Now Bloomberg reports that in a new book about JANET YELLEN, the Treasury secretary was an early internal dissenter:

“‘Privately, Yellen agreed with Summers that too much government money was flowing into the economy too quickly,’ writes OWEN ULLMANN, the book’s author and a veteran Washington journalist, referring to former Treasury Secretary LAWRENCE SUMMERS, who severely criticized the size of the aid plan

“Yellen’s concern about inflation ‘is why she had sought without success to scale back the $1.9 trillion relief plan by a third early in 2021 before Congress passed the enormous program,’ wrote Ullmann, who had ‘unfiltered access’ to Yellen as he researched the book, according to publisher PublicAffairs.”

Yellen was recently the first top Biden official to admit she was incorrect in her 2021 public remarks on inflation.

“I think I was wrong then about the path that inflation would take,” she told CNN’s Wolf Blitzer this week after he showed clips of her calling the problem “small” and “manageable.”

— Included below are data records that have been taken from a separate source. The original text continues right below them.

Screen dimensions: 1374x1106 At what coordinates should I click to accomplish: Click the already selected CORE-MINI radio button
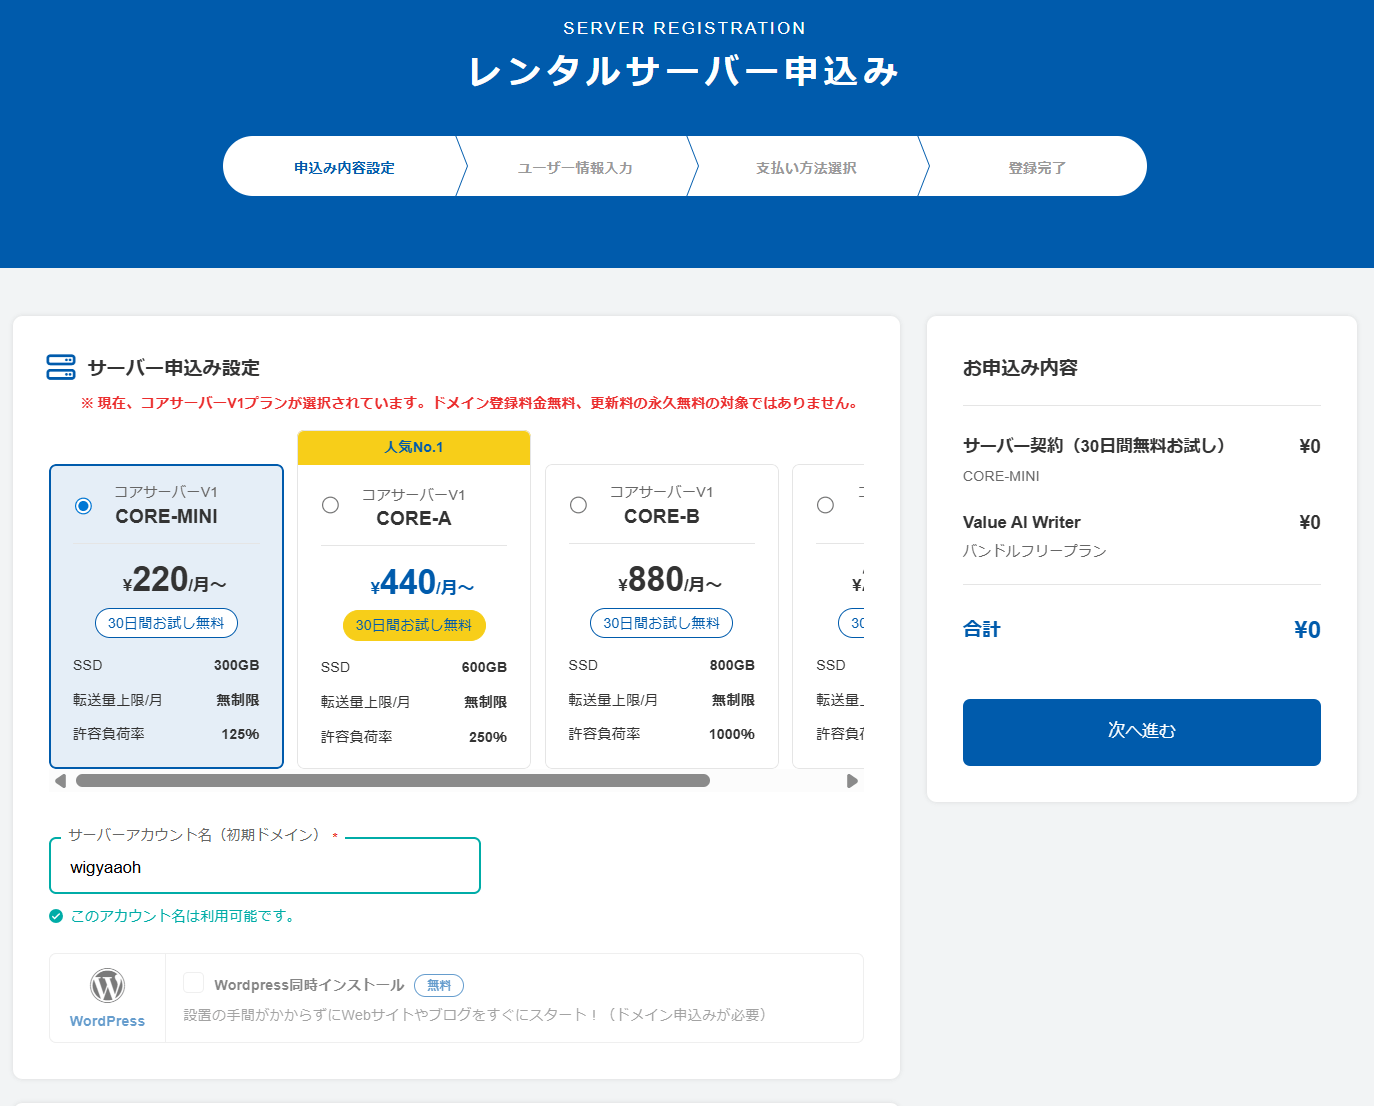coord(83,506)
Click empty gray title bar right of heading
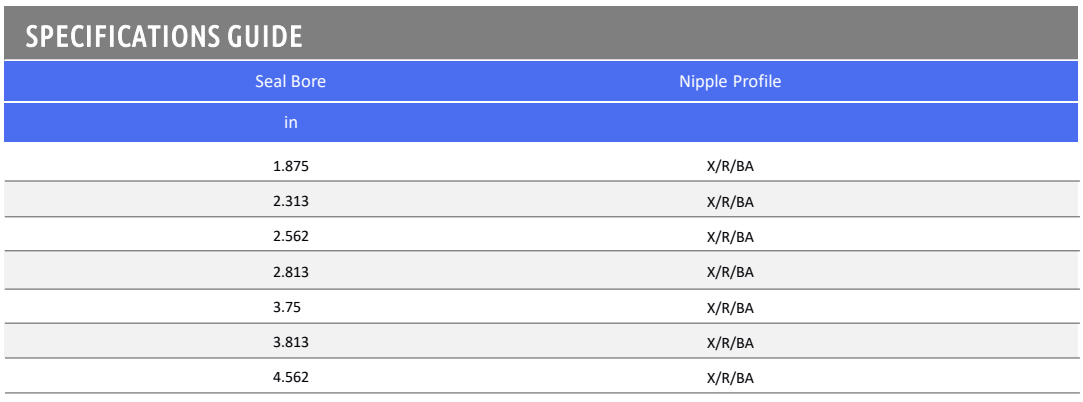This screenshot has height=402, width=1083. click(700, 34)
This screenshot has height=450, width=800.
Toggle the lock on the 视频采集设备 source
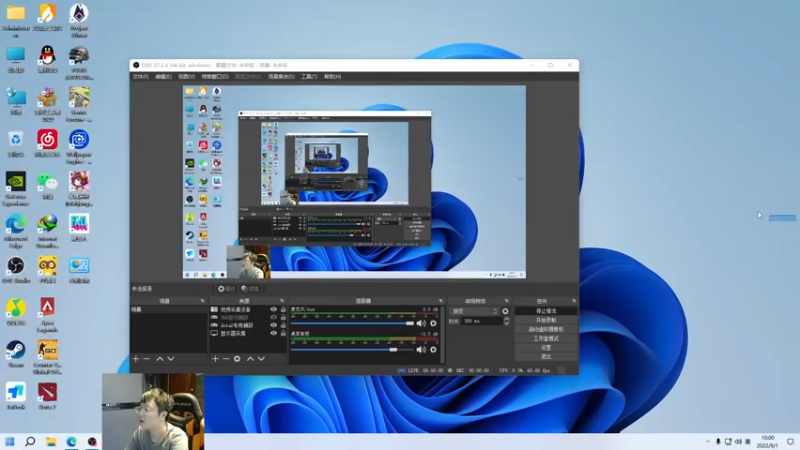point(283,310)
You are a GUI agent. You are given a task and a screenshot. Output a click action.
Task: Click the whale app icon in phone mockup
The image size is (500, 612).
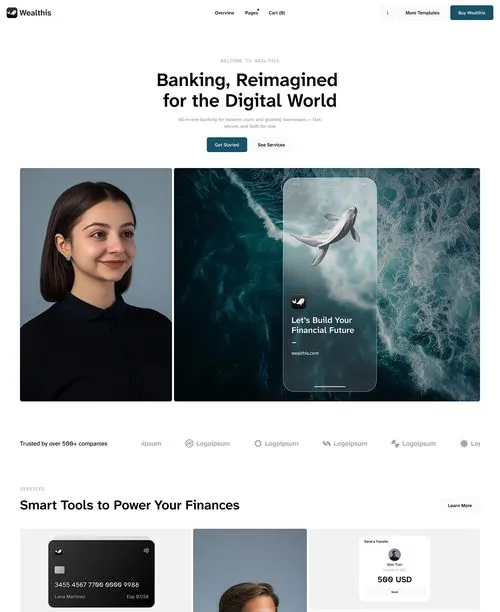point(299,302)
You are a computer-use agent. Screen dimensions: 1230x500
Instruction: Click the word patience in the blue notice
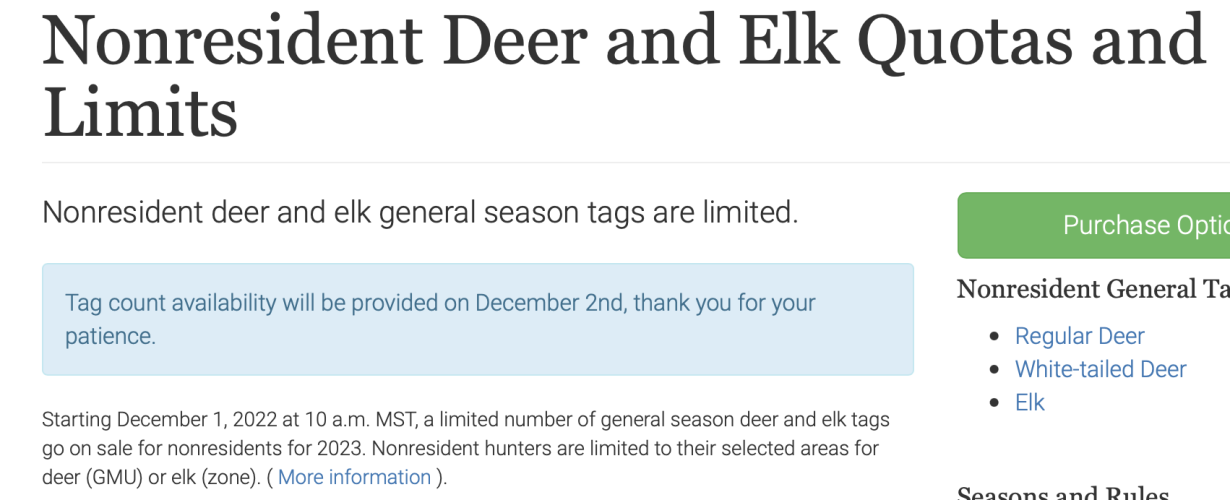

The problem is that Politico neglected to cite a Treasury department disclaimer in the Bloomberg story:

A Treasury spokesperson disputed the claims.

“The Secretary did not urge a smaller package and, as she has said, believes that without the American Rescue Plan, millions of people would have been economically scarred, and the country’s historically fast recovery would have been far slower,” Treasury spokesperson Lily Adams said in response to the book’s claims.

As to Yellen allegedly agreeing with Summers on inflation, Politico again conveniently neglected to note the part of the Bloomberg story which cited this observation by the biographer:

According to Ullmann, Yellen was angered by Summers’ attacks on the stimulus plan, even though she shared some of his worries.

“Yellen was irritated that he would cause his own party so much grief by arming Republicans and some Democrats -- such as Senator Joe Manchin of West Virginia, a conservative by Democratic standards -- with a justification for opposing subsequent spending proposals on Biden’s agenda,” Ullmann wrote.

So yeah, Janet Yellen could possibly be spun as a secret inflation fighter, despite her own admission to the contrary, but only after some heavy duty cherry-picking on what to report.